Ce samedi 1er mars, le parti politique EDE, dirigé par l’ancien Premier ministre Claude Joseph, a rassemblé plusieurs milliers de manifestants pour dénoncer l’inaction du Conseil Présidentiel de Transition (CPT) et du gouvernement face à la violence des gangs qui ravagent l’Ouest et l’Artibonite. “EDE P ap fè silans”, tel était le slogan de cette mobilisation présentée comme une révolte populaire contre l’insécurité.
Si l’exaspération de la population est incontestable, cette démarche du parti EDE soulève toutefois des interrogations majeures sur la cohérence et la sincérité de ses dirigeants. En effet, il n’y a pas si longtemps, EDE avait un représentant au sein du CPT, cet organe qui est aujourd’hui la cible de ses critiques. Comment un parti qui a participé à l’installation du pouvoir en place peut-il, sans ciller, se poser en opposant d’un système qu’il a contribué à façonner ?
Cette posture ambiguë illustre une tendance récurrente dans la classe politique haïtienne : l’instrumentalisation de la colère populaire à des fins de positionnement stratégique. L’histoire politique du pays regorge d’exemples de dirigeants qui, une fois écartés des cercles du pouvoir, revêtent soudainement les habits de l’opposition pour rallier une population meurtrie, tout en ayant été incapables d’agir efficacement lorsqu’ils en avaient l’occasion.
EDE dénonce aujourd’hui le “silence complice” des autorités, mais qu’a fait son représentant lorsqu’il était en poste au CPT ? A-t-il publiquement alerté sur l’inaction du gouvernement avant d’être évincé ? A-t-il proposé des solutions concrètes pour freiner l’emprise des gangs ? Ces questions restent sans réponse, laissant place à une suspicion légitime : cette mobilisation n’est-elle pas simplement une tentative de repositionnement politique ?

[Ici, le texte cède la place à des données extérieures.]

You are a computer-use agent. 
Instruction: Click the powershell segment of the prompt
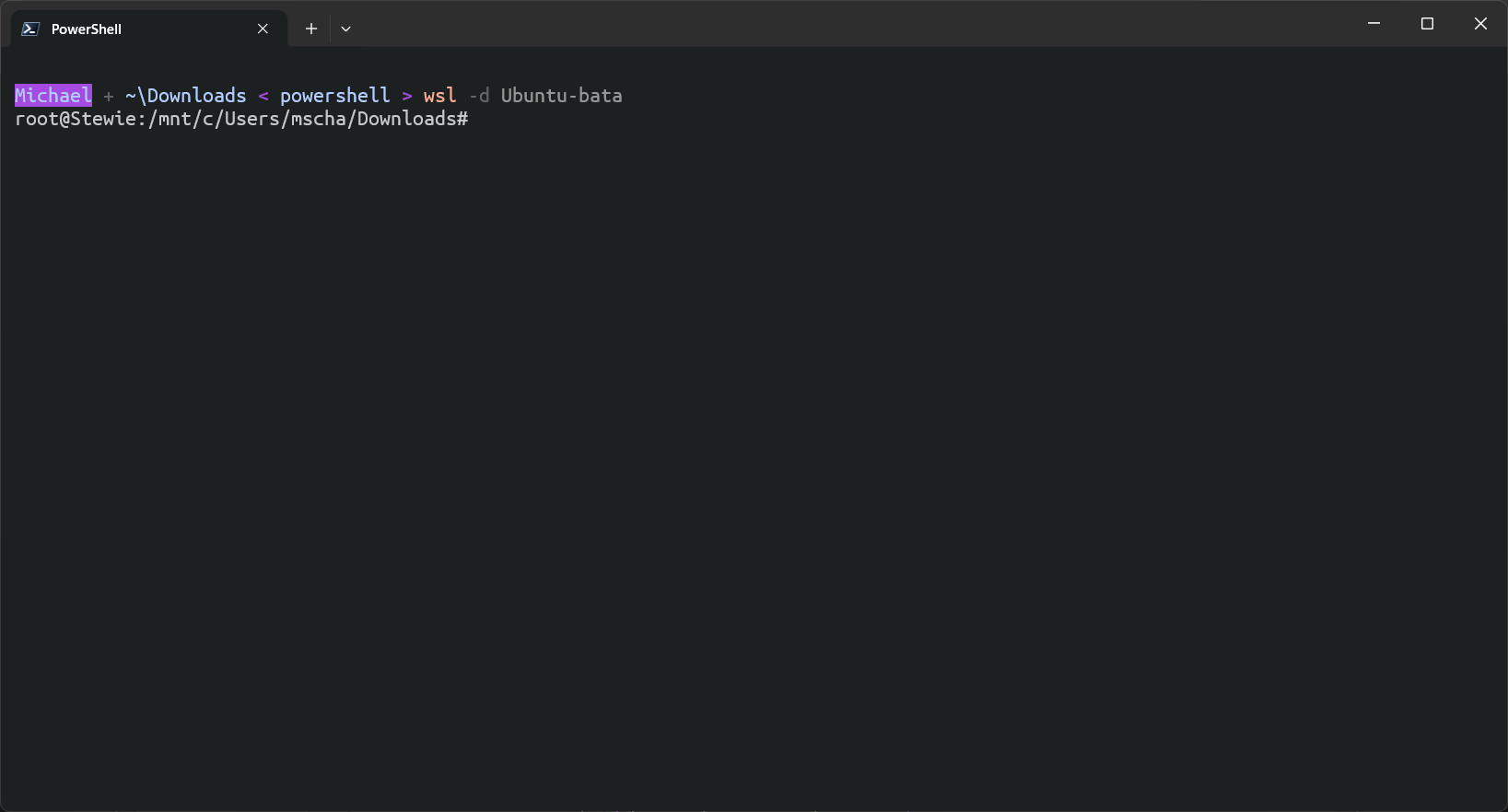click(334, 95)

Il est clair que la population haïtienne aspire à une sécurité durable et à des dirigeants réellement engagés pour le bien commun. Mais tant que les hommes politiques continueront à se battre davantage pour leur survie et leur retour au pouvoir que pour résoudre les crises qui frappent le pays, la colère populaire risque de rester un éternel tremplin pour les ambitions personnelles, plutôt qu’un moteur de changement réel.